─── Material provided
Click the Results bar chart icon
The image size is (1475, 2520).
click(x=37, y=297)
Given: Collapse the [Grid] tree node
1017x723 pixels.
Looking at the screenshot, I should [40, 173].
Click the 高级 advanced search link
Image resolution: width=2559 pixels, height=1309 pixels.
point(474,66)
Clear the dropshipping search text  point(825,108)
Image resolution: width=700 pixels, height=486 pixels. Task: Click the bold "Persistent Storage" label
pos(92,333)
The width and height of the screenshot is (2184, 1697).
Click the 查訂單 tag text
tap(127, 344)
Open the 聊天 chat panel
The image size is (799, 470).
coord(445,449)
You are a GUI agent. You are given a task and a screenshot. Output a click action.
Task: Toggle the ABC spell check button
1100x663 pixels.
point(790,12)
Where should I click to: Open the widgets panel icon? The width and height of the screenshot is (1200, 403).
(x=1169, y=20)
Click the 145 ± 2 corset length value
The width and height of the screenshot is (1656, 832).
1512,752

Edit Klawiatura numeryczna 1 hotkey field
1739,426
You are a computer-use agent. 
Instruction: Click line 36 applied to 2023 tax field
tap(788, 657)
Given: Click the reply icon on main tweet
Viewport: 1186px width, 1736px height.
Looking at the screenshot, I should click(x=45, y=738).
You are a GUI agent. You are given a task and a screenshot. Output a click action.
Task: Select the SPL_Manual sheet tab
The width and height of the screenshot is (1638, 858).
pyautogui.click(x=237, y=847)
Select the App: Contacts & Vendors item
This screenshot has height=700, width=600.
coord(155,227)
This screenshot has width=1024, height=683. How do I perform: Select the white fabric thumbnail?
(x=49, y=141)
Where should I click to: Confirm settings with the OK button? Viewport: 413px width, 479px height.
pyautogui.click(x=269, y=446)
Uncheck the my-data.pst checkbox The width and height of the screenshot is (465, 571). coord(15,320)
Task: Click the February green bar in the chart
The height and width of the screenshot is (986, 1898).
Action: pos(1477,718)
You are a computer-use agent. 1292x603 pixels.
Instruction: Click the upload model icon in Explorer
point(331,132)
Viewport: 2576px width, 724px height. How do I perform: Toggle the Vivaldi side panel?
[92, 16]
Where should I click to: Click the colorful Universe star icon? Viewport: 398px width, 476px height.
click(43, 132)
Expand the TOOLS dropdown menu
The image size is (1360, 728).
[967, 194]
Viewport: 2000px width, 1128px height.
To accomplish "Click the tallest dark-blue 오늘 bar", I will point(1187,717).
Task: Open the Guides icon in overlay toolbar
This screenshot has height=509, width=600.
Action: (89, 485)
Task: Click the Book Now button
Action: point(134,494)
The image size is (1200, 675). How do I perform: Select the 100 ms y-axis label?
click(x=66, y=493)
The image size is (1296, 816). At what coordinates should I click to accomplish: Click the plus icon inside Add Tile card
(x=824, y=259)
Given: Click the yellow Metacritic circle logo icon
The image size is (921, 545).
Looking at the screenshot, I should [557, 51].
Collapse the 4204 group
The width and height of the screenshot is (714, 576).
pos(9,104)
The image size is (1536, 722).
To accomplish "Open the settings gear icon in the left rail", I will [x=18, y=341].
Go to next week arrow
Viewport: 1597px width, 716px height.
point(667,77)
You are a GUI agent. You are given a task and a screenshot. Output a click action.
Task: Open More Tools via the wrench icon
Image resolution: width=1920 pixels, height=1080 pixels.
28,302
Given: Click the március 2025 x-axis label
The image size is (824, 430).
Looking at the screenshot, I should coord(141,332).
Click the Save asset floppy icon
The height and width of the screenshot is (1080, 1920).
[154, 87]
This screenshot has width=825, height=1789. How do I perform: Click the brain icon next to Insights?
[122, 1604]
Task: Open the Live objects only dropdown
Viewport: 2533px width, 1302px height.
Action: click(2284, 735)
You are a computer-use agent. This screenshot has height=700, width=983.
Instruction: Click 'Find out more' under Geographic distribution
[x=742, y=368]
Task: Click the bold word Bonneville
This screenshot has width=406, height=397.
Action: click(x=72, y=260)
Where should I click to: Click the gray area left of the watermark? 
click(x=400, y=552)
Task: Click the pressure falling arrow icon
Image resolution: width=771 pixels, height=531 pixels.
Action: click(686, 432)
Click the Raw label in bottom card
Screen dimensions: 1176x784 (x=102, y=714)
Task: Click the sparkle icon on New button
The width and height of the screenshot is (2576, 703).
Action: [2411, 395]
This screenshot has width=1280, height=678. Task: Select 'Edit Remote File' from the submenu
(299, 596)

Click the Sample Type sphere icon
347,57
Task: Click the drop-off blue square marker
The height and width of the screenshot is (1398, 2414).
──────
Set task - Update the data from the start through the line containing "coord(155,227)", replacing "Viewport" with "Display" and changing nothing else.

Result for this exercise -
Click the Results bar chart icon
The image size is (1475, 2520).
click(x=37, y=297)
Given: Collapse the [Grid] tree node
1017x723 pixels.
Looking at the screenshot, I should [40, 173].
Click the 高级 advanced search link
Image resolution: width=2559 pixels, height=1309 pixels.
point(474,66)
Clear the dropshipping search text  point(825,108)
Image resolution: width=700 pixels, height=486 pixels. Task: Click the bold "Persistent Storage" label
pos(92,333)
The width and height of the screenshot is (2184, 1697).
Click the 查訂單 tag text
tap(127, 344)
Open the 聊天 chat panel
The image size is (799, 470).
coord(445,449)
You are a GUI agent. You are given a task and a screenshot. Output a click action.
Task: Toggle the ABC spell check button
1100x663 pixels.
point(790,12)
Where should I click to: Open the widgets panel icon? The width and height of the screenshot is (1200, 403).
(x=1169, y=20)
Click the 145 ± 2 corset length value
The width and height of the screenshot is (1656, 832).
1512,752

Edit Klawiatura numeryczna 1 hotkey field
1739,426
You are a computer-use agent. 
Instruction: Click line 36 applied to 2023 tax field
tap(788, 657)
Given: Click the reply icon on main tweet
Display: 1186px width, 1736px height.
Looking at the screenshot, I should click(x=45, y=738).
You are a GUI agent. You are given a task and a screenshot. Output a click action.
Task: Select the SPL_Manual sheet tab
The width and height of the screenshot is (1638, 858).
pyautogui.click(x=237, y=847)
Select the App: Contacts & Vendors item
This screenshot has height=700, width=600.
coord(155,227)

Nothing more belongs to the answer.